It is well known that, given a Banach space $Y$ and its dual $Y^*,$ a subset $G$ of $Y^*$ is $w^*-$compact iff is $w^*-$closed and norm- bounded.
Could you show an example of a normed space $Y$ and a $w^*-$compact set $G\subseteq Y^*$ such that $G$ is unbounded in the dual norm? Of course, $Y$ cannot be Banach.
Take $Y = \ell_0 (\Bbb{N})$ to be the space of all finitely supported sequences, equipped with the $\ell^\infty$-norm.
Take $\varphi_N : Y \to \Bbb{C}, (x_n)_n \mapsto N \cdot x_N$. It is easy to see $\varphi_N (x) \to 0$ for each fixed $x \in Y$ (in fact, $\varphi_N (x) = 0$ for $N \geq N(x)$ large enough).
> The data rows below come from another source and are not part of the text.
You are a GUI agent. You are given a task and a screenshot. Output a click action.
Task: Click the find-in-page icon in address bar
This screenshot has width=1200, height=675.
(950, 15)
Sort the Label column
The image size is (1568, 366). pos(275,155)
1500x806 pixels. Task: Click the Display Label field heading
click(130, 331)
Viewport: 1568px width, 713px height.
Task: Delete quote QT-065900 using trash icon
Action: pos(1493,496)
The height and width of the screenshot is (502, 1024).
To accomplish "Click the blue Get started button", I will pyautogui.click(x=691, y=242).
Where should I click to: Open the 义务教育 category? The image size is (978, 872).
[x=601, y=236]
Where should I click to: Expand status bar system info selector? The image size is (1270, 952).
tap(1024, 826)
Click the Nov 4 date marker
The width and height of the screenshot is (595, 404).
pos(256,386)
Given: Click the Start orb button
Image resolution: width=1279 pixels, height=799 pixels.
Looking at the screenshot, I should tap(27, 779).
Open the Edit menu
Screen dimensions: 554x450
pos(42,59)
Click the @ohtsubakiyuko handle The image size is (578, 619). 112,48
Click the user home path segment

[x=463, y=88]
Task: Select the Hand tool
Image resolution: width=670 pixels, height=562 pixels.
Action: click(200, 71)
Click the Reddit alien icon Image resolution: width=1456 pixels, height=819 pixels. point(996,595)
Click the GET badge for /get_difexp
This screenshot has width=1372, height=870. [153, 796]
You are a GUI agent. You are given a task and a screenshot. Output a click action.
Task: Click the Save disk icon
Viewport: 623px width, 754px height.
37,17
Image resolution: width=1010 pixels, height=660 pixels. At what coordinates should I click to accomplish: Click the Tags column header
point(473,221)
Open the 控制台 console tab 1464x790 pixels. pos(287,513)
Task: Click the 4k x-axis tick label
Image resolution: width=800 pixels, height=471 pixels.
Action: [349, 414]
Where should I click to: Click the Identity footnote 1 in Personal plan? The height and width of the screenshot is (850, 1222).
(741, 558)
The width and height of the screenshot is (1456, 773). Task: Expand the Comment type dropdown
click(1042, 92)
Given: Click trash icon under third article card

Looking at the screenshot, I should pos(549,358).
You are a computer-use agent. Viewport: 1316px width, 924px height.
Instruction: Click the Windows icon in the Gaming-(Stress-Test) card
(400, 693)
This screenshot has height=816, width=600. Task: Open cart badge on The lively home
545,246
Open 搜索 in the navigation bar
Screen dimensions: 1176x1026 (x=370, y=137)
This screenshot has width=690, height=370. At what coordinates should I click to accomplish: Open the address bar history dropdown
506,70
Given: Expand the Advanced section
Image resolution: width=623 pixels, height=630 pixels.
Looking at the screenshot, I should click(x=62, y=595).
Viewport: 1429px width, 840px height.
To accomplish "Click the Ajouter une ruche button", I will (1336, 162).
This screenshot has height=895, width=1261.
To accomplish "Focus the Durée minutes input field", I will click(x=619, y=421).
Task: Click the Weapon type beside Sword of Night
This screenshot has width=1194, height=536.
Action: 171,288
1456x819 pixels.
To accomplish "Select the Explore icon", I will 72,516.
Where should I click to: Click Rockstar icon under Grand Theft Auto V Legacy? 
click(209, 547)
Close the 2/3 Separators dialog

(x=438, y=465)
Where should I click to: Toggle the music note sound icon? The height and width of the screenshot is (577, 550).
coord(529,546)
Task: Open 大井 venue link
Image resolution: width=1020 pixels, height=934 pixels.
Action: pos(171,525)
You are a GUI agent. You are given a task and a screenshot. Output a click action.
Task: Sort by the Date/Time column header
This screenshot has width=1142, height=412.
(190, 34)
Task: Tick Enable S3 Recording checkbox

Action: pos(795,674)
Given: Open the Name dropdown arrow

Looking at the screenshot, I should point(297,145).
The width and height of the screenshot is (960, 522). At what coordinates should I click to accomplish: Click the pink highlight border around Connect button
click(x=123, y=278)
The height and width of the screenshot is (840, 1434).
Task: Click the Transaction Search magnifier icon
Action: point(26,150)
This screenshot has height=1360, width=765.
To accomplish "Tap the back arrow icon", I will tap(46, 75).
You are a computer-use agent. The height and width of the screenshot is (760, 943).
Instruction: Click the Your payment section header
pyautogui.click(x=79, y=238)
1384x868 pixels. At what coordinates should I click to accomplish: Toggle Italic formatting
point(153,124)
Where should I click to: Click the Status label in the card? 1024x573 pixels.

But since $x_N = \delta_N \in Y$ with $\|x_N\|_{\ell^\infty} = 1$, we have $\|\varphi_N\| \geq |\varphi_N (x_N)| = N$, so that the set $G := \{\varphi_N : N \in \Bbb{N}\} \cup \{0\}$ is not bounded.
Finally, since $\varphi_N \to 0$ in the weak-$\ast$-topology induced by $Y$, it is not hard to see that $G$ is indeed weak-$\ast$-compact. In fact, if $(U_i)_i$ is an open covering of $G$, then $0 \in U_i$ for some $i$. Since $\varphi_N \to 0$, this implies $\varphi_N \in U_i$ for all but finitely many $N$. From here, it is not hard to extract a finite subcover.